New Tools Take Diagnosis of Pediatric Sepsis to Next Level
By HospiMedica International staff writers Posted on 25 Sep 2024 |

Pediatric sepsis, a severe inflammatory response to infection or trauma that can lead to organ failure and tissue damage, claims the lives of approximately 3.3 million children worldwide each year. Around 85% of these deaths occur in children under the age of five, and many survivors face long-term complications. Over one-third (34%) of children who survive sepsis exhibit cognitive impairments lasting at least 28 days after hospital discharge, and nearly half require readmission. This overwhelming reaction to infection disproportionately affects lower-resource clinics. In January, for the first time in 20 years, the diagnostic criteria for pediatric sepsis were updated by an international research team. The new system, based on numeric scores of organ dysfunction, demonstrated better diagnostic accuracy than the previous criteria, which focused on inflammatory response. Now, researchers have created tools to apply these updated sepsis criteria consistently and accurately to electronic health records.
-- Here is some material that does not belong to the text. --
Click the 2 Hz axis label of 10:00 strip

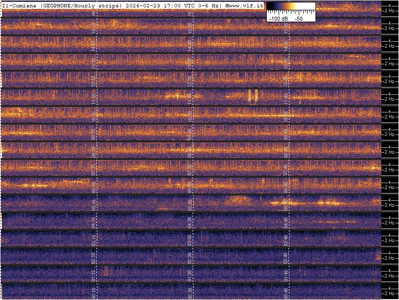[390, 117]
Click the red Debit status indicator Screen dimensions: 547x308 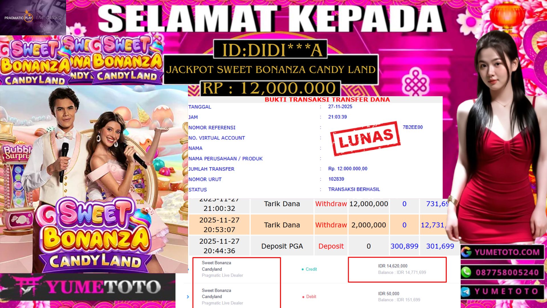pyautogui.click(x=309, y=297)
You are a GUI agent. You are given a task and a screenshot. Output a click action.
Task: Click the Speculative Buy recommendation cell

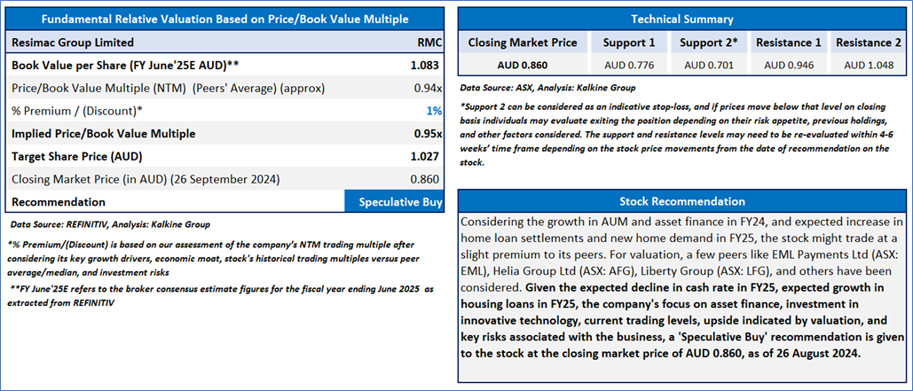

To create the diagnostic scoring system called the Phoenix criteria, the research team led by University of Colorado Anschutz Medical Campus (Aurora, CO, USA), gathered data from 10 hospitals across the U.S., Bangladesh, China, Colombia, and Kenya. The Phoenix criteria represent a significant shift in pediatric sepsis diagnosis, aligning with the adult definition centered on life-threatening organ dysfunction and applicable across diverse healthcare settings worldwide. The goal was to create a global diagnostic standard for pediatric sepsis. The next step was to equip researchers with tools to apply the Phoenix criteria to electronic health records without having to manually implement them. The use of the new tools – an R package and Python module – developed by the CU Anschutz team will allow researchers to accurately and consistently calculate pediatric sepsis scores.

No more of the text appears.